**Texte source:**

Dormir chaque nuit dans des draps propres. Pouvoir se lever la nuit pour se servir un verre d’eau potable. Laisser reposer sa tête sur un oreiller confortable. Laisser une musique douce nous réveiller chaque matin. Pouvoir prendre une douche et se parfumer le corps. Se brosser les dents et passer sa langue sur sur leur surface douce et lisse avant de sourire au miroir. Avoir le luxe de choisir entre différents vêtements que l’on a tous pris plaisir à acheter. Embellir son regard d’un coup de crayon, colorer ses lèvres d’un peu de rouge. Presser des oranges fraîches, remplir un bol de lait, et y verser une bonne quantité de céréales. Partir pour une nouvelle journée, armés d’un smartphone, une carte bancaire, et les clés de sa maison. Retrouver dans le tiroir de son bureau des fruits secs pour pallier l’éventuelle fringale de 11h. Rentrer, parfois fourbue d’être resté assis toute la journée. Préparer le repas du soir, en soupirant parfois devant le frigo ouvert. S’autoriser une petite entorse avec un morceau de chocolat ou de fromage. Se nettoyer le visage de la pollution et de la transpiration. Démêler ses cheveux. Et se recoucher dans des draps propres.

**Données présentées:**
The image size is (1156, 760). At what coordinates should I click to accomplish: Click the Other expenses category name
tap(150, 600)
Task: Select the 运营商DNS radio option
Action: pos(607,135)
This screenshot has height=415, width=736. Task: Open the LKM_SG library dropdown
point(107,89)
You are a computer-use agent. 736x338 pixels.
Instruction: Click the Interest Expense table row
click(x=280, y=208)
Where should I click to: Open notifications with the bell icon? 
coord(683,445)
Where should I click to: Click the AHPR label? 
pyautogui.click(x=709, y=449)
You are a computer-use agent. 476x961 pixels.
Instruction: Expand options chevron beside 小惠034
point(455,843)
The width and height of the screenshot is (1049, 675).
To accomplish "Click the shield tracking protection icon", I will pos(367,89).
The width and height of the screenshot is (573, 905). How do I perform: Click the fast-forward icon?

**Consignes:**
**1.** Répondez brièvement à ces questions sur l'extrait consacré au confort du quotidien :
(a) Que presse-t-on avant de remplir un bol de lait ?
(b) Que retrouve-t-on dans le tiroir de son bureau ?
(c) Avec quoi s'autorise-t-on une petite entorse ?
**2.** Poursuivez, s'il vous plaît, l'extrait consacré au confort du quotidien après sa dernière phrase.
Les lignes proviennent d'une autre source que le texte.

**Corrigé:**
**1.**
(a) Des oranges fraîches.
(b) Des fruits secs.
(c) Avec un morceau de chocolat ou de fromage.

**2.**
Pour une journée classique comme celle-ci, notre regard ne se sera pourtant pas arrêté au bout de notre nez. Chaque jour, on croise des familles à la rue, assises sur des couvertures de fortune. Des enfants jouent parfois avec rien, contre le mur. On croise des femmes qui se lavent les cheveux à la borne d’incendie. On croise des visages burinés et abîmés, avec dans les mains des cartons appelant à la générosité de chacun, ou aspirant à trouver un travail. A la sortie du supermarché, les bras chargés de fruits, de légumes, de café et de lessive, on laisse la pitié envahir nos yeux pour se porter sur une femme à genoux à la racine d’un arbre, le sourire édenté. La nuit parfois, il faut enjamber des anonymes, peut-être les mêmes croisés le jour, qui dorment à même le trottoir, sans tente ni couverture.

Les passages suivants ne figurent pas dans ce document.